→ **INPUT DATA**

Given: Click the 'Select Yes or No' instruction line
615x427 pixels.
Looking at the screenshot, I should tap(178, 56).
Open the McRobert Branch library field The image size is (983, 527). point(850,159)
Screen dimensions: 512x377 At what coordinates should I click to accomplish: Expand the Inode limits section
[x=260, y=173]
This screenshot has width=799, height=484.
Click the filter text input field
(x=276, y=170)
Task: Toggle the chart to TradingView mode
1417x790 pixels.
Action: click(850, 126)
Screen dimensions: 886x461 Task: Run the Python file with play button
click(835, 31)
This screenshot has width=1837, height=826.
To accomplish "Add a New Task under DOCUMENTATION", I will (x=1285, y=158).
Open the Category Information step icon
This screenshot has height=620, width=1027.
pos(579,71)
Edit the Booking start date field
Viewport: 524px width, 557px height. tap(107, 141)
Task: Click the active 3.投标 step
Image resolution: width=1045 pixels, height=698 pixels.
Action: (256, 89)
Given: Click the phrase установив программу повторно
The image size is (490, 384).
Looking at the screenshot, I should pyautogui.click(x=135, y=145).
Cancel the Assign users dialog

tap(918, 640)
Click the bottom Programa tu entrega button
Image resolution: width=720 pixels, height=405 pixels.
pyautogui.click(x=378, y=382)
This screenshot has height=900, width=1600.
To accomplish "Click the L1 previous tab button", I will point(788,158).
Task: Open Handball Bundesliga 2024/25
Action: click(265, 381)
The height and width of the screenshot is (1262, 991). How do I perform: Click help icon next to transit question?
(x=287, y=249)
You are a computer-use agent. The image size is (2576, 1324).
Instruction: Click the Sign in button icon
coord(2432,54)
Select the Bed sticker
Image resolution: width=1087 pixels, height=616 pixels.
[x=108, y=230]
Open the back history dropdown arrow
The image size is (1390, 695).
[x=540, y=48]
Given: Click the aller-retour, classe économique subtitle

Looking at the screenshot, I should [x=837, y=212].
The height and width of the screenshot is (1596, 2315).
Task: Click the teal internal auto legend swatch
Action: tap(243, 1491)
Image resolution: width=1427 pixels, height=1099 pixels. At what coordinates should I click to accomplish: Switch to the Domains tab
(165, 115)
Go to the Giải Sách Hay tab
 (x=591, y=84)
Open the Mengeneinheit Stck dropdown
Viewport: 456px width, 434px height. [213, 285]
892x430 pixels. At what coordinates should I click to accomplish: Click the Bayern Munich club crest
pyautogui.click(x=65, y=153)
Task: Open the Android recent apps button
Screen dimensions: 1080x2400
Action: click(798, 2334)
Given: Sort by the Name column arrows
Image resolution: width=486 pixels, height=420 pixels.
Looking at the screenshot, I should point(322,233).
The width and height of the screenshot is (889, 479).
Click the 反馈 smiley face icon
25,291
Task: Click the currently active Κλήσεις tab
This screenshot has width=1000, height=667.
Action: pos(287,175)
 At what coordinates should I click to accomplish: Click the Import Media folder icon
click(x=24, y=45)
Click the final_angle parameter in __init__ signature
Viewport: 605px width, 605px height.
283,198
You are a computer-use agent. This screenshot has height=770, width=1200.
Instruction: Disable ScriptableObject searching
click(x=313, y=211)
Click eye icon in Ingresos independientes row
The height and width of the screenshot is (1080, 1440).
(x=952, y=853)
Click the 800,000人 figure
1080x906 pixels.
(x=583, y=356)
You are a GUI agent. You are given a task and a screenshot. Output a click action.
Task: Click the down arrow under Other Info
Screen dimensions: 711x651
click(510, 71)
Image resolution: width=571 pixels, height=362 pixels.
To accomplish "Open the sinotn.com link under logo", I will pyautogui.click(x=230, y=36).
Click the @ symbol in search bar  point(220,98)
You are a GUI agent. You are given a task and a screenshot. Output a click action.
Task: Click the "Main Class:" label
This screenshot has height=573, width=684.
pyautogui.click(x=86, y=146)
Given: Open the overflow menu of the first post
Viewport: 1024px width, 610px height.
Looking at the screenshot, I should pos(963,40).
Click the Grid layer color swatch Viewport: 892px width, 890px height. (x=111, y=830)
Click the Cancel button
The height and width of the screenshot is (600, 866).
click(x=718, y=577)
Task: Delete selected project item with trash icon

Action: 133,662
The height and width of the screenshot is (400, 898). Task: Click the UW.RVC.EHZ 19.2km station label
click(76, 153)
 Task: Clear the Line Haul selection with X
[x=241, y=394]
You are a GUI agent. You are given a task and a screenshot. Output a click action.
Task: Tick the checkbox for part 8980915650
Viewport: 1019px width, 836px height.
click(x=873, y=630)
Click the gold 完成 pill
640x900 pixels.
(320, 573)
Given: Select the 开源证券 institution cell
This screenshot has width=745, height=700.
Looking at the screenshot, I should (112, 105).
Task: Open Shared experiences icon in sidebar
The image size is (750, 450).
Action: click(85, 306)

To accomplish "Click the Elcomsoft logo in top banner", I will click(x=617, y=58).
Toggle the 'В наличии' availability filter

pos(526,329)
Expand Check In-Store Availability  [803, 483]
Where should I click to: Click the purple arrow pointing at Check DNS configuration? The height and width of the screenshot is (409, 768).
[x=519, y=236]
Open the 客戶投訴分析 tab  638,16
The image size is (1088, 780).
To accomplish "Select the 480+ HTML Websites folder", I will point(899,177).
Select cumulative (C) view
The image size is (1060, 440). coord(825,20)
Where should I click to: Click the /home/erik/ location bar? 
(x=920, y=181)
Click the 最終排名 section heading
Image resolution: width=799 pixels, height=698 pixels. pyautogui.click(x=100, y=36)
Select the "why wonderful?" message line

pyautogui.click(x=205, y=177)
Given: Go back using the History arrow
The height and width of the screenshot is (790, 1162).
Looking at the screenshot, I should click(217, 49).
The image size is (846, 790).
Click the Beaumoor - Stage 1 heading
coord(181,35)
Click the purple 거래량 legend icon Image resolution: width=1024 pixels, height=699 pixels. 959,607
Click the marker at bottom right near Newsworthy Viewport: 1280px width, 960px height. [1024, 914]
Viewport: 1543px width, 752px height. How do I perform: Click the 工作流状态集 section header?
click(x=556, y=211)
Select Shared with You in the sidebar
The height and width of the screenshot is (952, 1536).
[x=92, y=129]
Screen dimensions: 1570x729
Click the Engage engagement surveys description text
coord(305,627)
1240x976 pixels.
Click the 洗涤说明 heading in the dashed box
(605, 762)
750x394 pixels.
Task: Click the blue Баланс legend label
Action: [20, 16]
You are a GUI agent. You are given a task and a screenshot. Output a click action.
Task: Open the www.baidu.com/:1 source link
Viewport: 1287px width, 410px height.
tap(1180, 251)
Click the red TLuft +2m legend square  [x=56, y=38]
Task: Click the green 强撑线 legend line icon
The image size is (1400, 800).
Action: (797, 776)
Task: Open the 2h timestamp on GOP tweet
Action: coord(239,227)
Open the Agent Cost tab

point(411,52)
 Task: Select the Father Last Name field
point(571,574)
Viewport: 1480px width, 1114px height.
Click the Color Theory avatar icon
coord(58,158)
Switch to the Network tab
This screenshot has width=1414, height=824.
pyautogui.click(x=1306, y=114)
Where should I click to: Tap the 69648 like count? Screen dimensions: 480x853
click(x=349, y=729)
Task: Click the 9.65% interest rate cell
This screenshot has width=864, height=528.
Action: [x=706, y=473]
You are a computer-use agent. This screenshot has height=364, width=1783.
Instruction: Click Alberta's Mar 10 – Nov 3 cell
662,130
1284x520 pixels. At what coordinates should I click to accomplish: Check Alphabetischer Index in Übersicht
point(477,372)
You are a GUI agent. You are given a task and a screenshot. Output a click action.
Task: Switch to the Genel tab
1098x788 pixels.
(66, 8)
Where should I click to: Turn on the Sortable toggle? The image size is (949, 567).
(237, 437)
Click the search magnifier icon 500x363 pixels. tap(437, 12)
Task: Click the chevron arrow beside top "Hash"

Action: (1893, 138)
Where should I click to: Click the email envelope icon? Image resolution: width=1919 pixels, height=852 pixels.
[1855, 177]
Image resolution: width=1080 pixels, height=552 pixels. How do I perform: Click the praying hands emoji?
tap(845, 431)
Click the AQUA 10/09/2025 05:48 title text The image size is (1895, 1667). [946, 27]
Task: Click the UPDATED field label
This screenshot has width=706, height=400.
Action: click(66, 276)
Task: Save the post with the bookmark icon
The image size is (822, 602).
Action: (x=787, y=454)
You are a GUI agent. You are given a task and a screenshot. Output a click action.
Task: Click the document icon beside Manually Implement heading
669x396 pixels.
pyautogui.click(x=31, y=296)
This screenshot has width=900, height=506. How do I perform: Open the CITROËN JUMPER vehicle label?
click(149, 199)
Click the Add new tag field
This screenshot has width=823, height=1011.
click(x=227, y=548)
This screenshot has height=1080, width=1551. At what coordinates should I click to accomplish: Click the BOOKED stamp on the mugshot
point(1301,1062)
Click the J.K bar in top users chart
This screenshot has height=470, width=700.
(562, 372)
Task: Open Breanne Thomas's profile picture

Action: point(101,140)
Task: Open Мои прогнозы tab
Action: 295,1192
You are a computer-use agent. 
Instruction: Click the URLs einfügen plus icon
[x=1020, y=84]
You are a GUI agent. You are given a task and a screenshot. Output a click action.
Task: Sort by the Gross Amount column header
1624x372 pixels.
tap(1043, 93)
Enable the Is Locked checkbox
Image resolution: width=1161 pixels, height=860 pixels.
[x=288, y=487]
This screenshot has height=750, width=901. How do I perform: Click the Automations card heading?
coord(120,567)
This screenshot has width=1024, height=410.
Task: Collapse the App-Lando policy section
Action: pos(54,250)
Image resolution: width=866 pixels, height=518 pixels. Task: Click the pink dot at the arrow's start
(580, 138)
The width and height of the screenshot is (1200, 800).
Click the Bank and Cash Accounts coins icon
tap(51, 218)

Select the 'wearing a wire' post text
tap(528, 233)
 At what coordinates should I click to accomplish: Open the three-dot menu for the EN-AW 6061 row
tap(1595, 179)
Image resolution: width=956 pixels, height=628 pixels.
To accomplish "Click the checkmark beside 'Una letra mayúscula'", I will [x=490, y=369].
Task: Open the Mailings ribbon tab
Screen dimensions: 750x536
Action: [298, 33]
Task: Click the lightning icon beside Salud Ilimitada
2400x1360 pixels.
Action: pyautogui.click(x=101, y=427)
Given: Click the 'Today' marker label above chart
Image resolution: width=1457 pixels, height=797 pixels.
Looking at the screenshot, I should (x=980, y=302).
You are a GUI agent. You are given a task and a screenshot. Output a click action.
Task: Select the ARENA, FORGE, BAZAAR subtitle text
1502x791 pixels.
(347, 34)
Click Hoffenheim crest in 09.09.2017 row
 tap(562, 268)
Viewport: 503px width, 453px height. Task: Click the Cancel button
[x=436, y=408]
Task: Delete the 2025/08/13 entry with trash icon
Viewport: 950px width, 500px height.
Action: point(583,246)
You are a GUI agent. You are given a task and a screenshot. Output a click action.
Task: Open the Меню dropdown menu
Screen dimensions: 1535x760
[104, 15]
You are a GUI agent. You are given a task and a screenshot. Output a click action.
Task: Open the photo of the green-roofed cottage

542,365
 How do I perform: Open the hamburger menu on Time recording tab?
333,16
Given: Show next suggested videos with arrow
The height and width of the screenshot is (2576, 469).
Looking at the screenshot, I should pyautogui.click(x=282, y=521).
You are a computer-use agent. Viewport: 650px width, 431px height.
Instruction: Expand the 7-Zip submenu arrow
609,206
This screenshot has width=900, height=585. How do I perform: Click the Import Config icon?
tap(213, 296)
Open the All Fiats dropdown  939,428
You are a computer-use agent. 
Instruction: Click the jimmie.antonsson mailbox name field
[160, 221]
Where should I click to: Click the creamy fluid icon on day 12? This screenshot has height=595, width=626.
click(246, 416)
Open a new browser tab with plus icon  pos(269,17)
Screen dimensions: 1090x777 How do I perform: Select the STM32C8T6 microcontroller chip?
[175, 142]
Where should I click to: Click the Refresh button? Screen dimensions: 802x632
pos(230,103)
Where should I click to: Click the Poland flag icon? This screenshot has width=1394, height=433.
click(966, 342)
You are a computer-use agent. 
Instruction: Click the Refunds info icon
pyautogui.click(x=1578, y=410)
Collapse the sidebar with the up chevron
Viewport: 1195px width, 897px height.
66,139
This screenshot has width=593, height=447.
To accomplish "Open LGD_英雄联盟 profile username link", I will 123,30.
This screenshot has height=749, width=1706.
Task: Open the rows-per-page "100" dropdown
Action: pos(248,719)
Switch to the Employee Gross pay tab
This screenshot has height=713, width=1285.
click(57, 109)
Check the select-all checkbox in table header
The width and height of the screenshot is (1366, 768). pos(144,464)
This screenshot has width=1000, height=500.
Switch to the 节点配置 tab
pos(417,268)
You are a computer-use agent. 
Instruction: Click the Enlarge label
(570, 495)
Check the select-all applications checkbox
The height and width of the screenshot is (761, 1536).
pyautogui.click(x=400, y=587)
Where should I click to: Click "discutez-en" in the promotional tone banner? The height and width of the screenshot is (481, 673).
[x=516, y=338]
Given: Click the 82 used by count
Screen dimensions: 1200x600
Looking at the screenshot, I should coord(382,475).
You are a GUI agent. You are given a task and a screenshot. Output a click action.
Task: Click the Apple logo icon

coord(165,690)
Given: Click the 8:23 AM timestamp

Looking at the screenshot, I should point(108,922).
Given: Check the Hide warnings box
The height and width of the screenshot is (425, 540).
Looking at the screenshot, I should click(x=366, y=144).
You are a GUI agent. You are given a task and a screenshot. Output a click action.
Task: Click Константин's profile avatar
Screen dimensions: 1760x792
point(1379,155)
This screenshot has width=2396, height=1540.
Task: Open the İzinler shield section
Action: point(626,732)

→ **WORK ITEM**
Scan the records above for the word "chart". Show each line in which it appears.

→ **COMPLETED TASK**
Task: Toggle the chart to TradingView mode
Click the J.K bar in top users chart
Given: Click the 'Today' marker label above chart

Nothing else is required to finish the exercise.